(Collection entries)
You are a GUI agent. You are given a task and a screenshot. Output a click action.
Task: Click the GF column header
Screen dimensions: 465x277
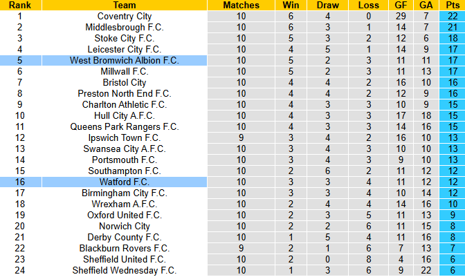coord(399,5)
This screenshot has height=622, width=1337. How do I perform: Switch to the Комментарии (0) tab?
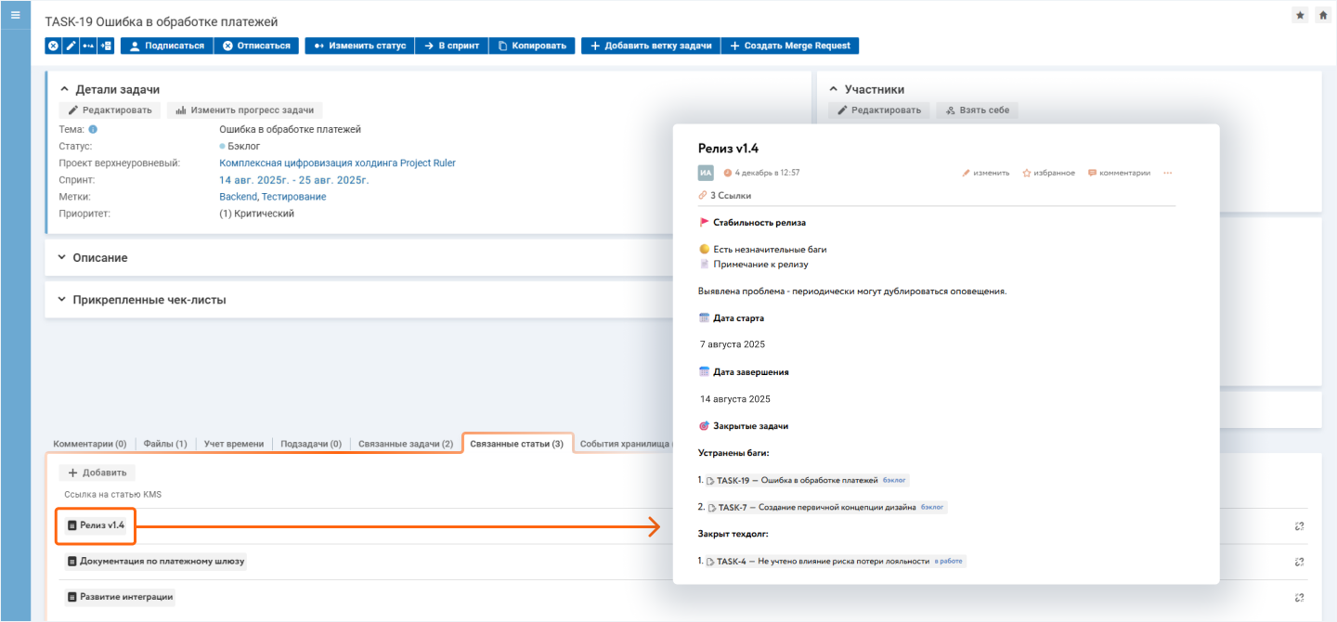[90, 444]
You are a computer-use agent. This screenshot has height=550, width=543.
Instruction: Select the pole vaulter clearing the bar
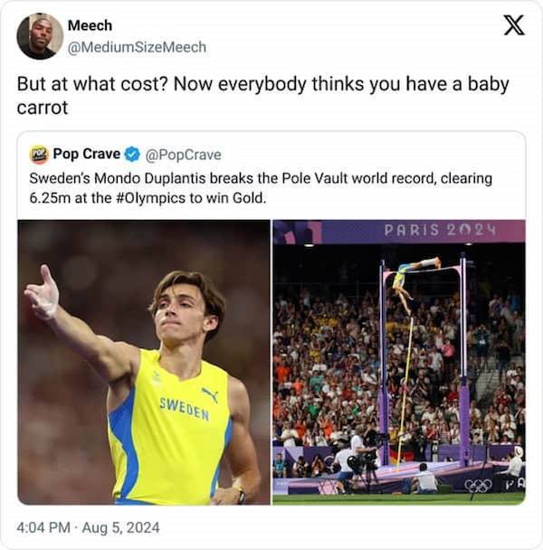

**Prompt:** Each line above where the word "agent" occurs should be returned in full.

**Response below:**
You are a GUI agent. You are given a task and a screenshot. Output a click action.
You are a computer-use agent. This screenshot has height=550, width=543.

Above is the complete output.